HelsinkiLights Wed 14-Jun-17 14:03:58

It's no wonder you're at your wits end with all that happening.
Now this might seem a bit out there, but has your daughter been tested for epilepsy? The absence type that presents very subtlety. It can cause behaviour problems.
Now I'm not saying that your DD
has epilepsy it's just a suggestion.

DontMindTheStep Wed 14-Jun-17 14:21:13

Well done keeping your independent, wayward child safe all these years!!

She is seventeen before the week is out. Herein lies your salvation. You've almost made it to her being totally self reliant. Many on MN will tell you that they left home at 17.

Perhaps you can relax your rules and work on providing your daughter with an adult to adult relationship in your home. Change the goal posts. Talk to her perhaps and ask her what sort of relationship she wants with you? This might relieve your stress - not being responsible for a child, but working on a relationship with a young adult who is different and longing for independence from you.

I can see she is vulnerable. You might have very good reasons to not let go - but all sorts of people make up society and your daughter might more easily learn about how to keep safe if she isn't always dreading coming home.

I don't underestimate the effort you have put in. And the success this has achieved. Is it soon time to reassess and reengineer the relationship?

You must be at your wits end. I hope YOU have support, in supporting your daughter. Is her Dad any help?
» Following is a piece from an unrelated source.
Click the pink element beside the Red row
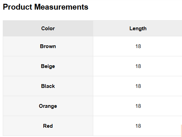 (181, 130)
Blanketdog Thu 15-Jun-17 09:15:27

I don't wish to sound harsh - but I think your daughter may have a point.
She is nearly an adult but you are imposing rules on her that I wouldn't impose on my nearly 14 year old. All teenagers lie - scientifically proven fact! The more rules you impose on them - the more they will lie to do exactly what they want to do.
I know there is a lot of history here but you need to move on your dd is almost an adult. You are imposing rules on a 17 year old so that you learn to trust her??!! - she is not a baby anymore! Trust is not gained this way with 17 year olds. Her freedom should not be dependent on her coming home from swimming on time, she changed her mind, no big deal, would be nice if she could let you know next time with a quick text ....requested with a smile, without attitude and disapproval.
At the moment she doesn't feel you treat her in an adult like way and I agree with her. Going to the swimming pool without you is pretty normal. Visiting friends after school is pretty normal. My 14 year old dd will visit friends after school occasionally - she'll let me know, rather than ask permission - if there is a good reason why this is not a good idea we'll discuss - I don't own her time.
I think you need to move to the idea that your dd just lets you know what she is doing and unless you have a damn good reason, like an appointment, lack of money etc you allow her to do what she wants to do, a text to let you know where she is etc would be good to.
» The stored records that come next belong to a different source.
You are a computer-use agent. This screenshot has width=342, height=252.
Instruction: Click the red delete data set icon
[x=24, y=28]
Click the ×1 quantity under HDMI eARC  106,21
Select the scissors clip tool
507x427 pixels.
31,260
And as you've discovered the shouting and screaming never work with teenagers - they want recognition that they are growing up, they want to be treated with respect, even if sometimes they are not capable of returning the favour. She is too also old to be punished, you can't force her to do anything she doesn't want to do. You just need to back off, be there when needed support and sympathise, it's too late and she's too old for control.